The nonwovens manufactured were estimated as being of good quality, considering their good voluminous cover, the soft, pleasant handle, the good elasticity features, and the good drape ability.

The technical and technological parameters of the compounds used for manufacturing the samples of the needled nonwovens are presented in Table 1.

Table 1. Technical and technological parameters of the compounds used for sample manufacturing of the needled nonwovens.

Components	Sample 1	Sample 2
Fleece:
materials	PP fibres	waste synthetic fibres
weight [g/m2]	240	270
Knitwear:
type	wrap knit net	wrap knit net
materials	PET yarn, 167 dtex	PET yarn, 167 dtex
weight [g/m2]	110	110

Selected physico-mechanical parameters of the composite samples obtained as determined in laboratory tests are listed in Table 2.

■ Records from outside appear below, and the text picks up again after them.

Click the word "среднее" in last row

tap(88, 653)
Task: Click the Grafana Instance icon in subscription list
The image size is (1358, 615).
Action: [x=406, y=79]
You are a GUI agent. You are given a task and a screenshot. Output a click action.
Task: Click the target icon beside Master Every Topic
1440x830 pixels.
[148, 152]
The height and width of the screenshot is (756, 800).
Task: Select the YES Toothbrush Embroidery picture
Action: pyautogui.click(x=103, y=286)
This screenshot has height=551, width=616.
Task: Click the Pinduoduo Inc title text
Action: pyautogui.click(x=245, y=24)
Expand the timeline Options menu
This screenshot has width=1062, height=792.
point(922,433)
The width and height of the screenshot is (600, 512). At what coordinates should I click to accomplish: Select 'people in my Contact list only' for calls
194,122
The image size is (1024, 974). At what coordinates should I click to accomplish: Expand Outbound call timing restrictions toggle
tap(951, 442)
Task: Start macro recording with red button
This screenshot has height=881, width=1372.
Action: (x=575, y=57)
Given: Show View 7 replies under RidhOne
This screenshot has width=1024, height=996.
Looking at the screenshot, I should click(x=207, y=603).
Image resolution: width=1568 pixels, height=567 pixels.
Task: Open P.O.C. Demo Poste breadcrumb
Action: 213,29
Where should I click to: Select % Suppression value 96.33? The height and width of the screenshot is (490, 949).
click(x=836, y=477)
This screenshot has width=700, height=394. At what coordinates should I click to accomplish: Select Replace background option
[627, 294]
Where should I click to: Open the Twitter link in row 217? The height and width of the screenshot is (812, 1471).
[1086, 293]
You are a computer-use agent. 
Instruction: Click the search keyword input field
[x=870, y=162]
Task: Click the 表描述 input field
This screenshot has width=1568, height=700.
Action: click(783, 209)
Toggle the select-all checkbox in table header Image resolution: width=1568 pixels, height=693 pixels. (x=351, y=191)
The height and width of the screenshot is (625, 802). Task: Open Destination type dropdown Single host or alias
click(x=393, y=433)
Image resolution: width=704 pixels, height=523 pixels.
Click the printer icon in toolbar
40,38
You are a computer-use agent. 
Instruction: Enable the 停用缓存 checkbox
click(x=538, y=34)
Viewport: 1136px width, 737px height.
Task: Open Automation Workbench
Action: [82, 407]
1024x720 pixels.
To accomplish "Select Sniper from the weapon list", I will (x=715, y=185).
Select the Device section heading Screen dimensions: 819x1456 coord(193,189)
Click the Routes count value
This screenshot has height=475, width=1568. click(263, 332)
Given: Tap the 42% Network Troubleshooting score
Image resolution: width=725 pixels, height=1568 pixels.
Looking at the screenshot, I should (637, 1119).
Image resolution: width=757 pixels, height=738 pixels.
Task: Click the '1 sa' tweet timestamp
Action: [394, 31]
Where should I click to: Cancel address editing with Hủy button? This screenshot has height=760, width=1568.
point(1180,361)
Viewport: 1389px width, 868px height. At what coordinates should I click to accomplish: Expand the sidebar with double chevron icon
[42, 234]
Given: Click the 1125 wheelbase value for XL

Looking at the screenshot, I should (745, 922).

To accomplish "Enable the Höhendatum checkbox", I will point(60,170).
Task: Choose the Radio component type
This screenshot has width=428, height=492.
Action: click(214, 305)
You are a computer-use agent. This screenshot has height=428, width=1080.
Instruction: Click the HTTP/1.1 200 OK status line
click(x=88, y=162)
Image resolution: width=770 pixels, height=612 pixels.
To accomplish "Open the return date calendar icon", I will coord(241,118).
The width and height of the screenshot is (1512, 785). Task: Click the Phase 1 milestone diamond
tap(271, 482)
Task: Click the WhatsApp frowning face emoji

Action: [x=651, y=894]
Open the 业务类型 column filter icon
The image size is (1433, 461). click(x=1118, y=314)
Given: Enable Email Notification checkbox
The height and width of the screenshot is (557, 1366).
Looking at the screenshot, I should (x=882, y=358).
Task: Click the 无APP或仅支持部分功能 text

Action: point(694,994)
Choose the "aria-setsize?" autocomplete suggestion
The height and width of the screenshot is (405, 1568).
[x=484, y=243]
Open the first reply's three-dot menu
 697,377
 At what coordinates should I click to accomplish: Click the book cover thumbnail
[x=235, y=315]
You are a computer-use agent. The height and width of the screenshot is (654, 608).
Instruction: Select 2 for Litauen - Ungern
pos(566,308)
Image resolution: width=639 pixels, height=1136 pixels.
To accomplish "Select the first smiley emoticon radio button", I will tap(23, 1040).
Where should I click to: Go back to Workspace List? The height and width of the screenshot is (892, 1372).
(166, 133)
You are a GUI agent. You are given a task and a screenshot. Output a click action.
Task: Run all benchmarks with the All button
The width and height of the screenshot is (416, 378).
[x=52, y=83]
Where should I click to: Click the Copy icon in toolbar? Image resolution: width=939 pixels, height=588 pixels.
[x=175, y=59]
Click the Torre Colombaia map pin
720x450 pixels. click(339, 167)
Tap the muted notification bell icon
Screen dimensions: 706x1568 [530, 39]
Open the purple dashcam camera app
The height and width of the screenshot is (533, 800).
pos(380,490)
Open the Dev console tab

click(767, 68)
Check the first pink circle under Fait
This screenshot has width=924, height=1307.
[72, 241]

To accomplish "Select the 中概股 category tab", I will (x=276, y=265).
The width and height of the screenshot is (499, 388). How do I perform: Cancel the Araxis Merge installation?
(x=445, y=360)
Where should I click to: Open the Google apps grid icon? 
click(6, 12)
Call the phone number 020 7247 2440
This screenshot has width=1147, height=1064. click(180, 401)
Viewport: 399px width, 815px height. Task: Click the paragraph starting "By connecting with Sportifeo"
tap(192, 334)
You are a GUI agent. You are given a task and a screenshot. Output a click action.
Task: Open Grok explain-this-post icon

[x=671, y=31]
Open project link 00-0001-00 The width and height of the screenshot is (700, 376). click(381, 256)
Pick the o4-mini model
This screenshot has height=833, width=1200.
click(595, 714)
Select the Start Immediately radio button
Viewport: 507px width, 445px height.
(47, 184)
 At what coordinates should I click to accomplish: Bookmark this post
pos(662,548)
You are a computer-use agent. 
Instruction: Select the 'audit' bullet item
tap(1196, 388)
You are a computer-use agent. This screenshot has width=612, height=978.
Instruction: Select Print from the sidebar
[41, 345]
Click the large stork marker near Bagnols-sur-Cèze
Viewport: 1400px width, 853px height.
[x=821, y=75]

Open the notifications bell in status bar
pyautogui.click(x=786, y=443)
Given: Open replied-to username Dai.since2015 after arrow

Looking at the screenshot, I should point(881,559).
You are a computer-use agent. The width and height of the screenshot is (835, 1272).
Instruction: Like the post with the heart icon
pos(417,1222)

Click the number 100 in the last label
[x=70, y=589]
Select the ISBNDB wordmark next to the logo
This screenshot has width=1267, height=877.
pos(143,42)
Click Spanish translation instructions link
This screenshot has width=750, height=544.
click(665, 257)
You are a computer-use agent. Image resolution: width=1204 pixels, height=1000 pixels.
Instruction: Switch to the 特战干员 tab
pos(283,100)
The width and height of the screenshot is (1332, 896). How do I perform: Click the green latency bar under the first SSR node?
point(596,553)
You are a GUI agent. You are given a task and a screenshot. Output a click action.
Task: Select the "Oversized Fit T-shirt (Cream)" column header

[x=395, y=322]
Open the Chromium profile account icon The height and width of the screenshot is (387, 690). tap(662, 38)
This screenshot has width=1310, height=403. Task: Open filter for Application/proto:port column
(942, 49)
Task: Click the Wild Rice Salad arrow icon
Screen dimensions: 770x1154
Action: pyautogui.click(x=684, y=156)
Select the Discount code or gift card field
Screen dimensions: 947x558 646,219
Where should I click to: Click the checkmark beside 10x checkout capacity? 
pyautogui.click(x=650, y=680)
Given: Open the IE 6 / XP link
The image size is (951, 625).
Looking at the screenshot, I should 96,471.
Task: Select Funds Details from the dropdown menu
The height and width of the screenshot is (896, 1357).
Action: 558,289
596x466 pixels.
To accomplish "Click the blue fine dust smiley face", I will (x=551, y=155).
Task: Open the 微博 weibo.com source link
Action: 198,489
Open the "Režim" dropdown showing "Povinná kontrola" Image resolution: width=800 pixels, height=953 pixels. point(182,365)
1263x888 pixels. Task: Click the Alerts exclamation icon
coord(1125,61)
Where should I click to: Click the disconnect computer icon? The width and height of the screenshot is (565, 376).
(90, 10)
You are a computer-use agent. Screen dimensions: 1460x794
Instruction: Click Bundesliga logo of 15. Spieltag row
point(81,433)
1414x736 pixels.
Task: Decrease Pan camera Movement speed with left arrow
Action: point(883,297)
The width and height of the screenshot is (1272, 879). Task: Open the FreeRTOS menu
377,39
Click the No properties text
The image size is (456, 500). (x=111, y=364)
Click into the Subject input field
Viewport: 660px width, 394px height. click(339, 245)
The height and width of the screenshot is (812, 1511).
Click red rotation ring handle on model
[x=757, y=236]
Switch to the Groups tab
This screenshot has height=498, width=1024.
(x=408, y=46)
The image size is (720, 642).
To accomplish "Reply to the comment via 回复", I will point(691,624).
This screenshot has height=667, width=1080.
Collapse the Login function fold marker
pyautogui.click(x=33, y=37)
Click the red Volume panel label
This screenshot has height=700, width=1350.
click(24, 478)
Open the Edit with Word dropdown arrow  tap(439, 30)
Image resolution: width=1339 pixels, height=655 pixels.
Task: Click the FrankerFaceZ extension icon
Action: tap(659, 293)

Table 2. Physico-mechanical parameters of the composites obtained, destined for filtration materials (test no. 1) and upholstery-coverings

Name of parameter	Sample 1	Sample 2	Method of investigation
weight [ g/m2]	352	380	PN-EN 29073-1:1994
thickness [mm]	3.81	3.57	PN-EN ISO 5084:1999
breaking resistance in longitudinal direction [N]	205	124	PN-EN ISO 9073-4:2002
breaking resistance in perpendicular direction [N]	377	114	PN-EN ISO 9073-4:2002
tensile strength in longitudinal direction [N]	671	333	PN-EN 29073-3:1994
tensile strength in perpendicular direction [N]	986	385	PN-EN 29073-3:1994
elongation at break in longitudinal direction [%]	155	149	PN-EN 29073-3:1994
elongation at break in perpendicular direction [%]	84.0	63.9	PN-EN 29073-3:1994

Conclusions

The analysis and the estimation of test results carried out allowed us to state that the nonwoven composites developed, manufactured on the basis of net-shape knitted fabrics, have (considering their destination) very good strength features, a relatively low area mass and high air permeability.

At present, the nonwovens developed are being tested by experimental use in order to confirm the laboratory test results.

The usage opinion achieved will serve as an indicator for further investigation into net-shaped knitted fabrics.

References

1. Multi-author work (in Polish), “Study in knitted fabrics manufactured by the wale knitting technique destined for building industry materials”, research report, TRICOTEXTIL Institute of Knitting Technology and Techniques, Łódź, 2001.

2. Multi-author work (in Polish), “Development of open-work knitted fabric structures for special applications”, research report, TRICOTEXTIL Institute of Knitting Technology and Techniques, Łódź, 2001.

3. Multi-author work (in Polish), “Research study in application of the knitwear joining technique”, research report, TRICOTEXTIL Institute of Knitting Technology and Techniques, Łódź, 2002.